Nitin Motwani, a managing principal of Miami Worldcenter Associates and a partner in the retail venture, said the retail redesign was about switching from an enclosed mall to a “high-street” scheme similar to Lincoln Road. “This is more aligned to where retail is going,” Motwani said. “This high-street retail, coupled with the Downtown Miami location and with all that density, has created a very unique opportunity.”
On the condo side, Motwani said presales for the 55-story Paramount Miami Worldcenter, which he is co-developing with Daniel Kodsi, is doing well. PMW broke ground on the project on March 3 and the condo tower is roughly 50 percent sold with buyers from 30 different countries signing “hard contracts” totaling $250 million so far, he told TRD.

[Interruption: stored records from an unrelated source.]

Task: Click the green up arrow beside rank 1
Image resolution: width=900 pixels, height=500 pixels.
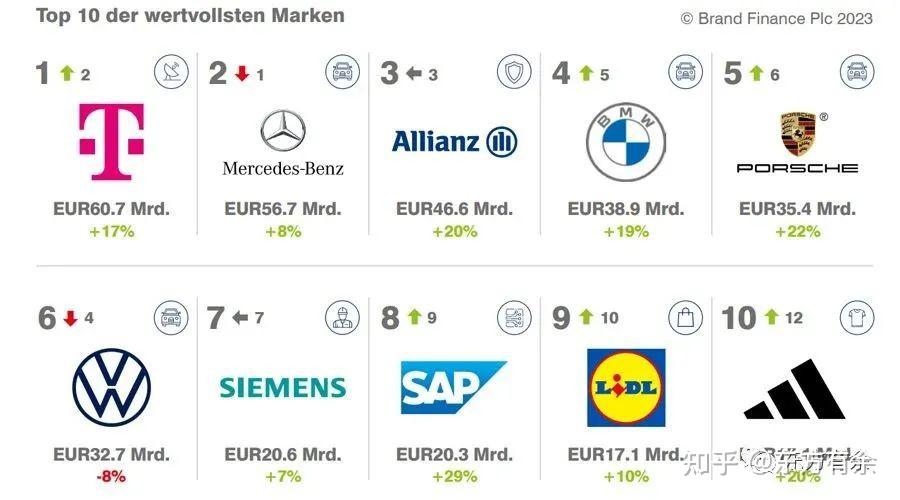Action: (67, 73)
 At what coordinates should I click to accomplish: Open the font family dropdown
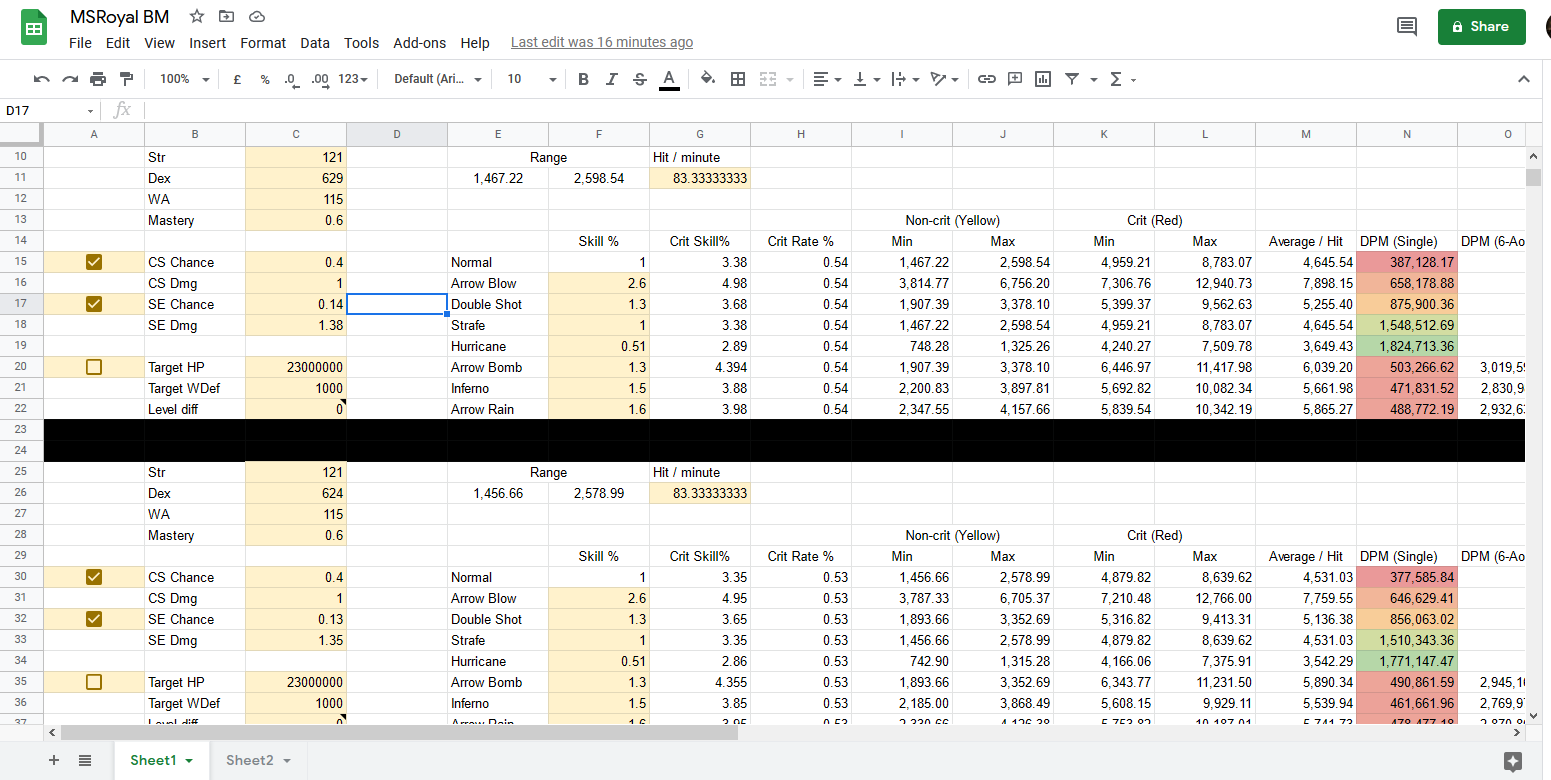tap(437, 79)
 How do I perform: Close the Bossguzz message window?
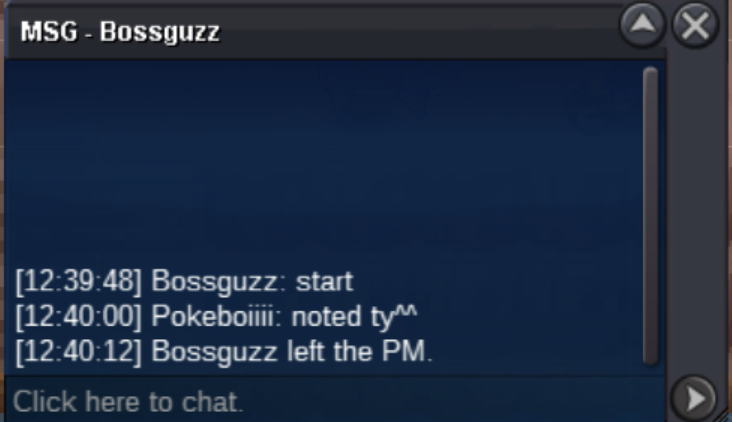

“I think what we are seeing is a strong continued interest in South Florida from all parts of the globe,” Motwani said. “Currency has had impacts and certain projects may not move forward or may be put on hold, but great projects with great loans are all moving forward.”
In spite of the slowdown in the condo market, Motwani said he hasn’t had to offer discounts for the 470 future residences, which start at $700,000. Just as Colombo remains certain he won’t have to compromise on pricing for Brickell Flatiron, which averages around $750 a square foot. “I’m very confident,” Colombo said. “If I wasn’t confident, I would not start a big move forward and break ground.”
The market, however, will have the final say, Zalewski noted. “Markets dictate price,” he said, “not developers, sellers or realtors, despite their best marketing efforts.”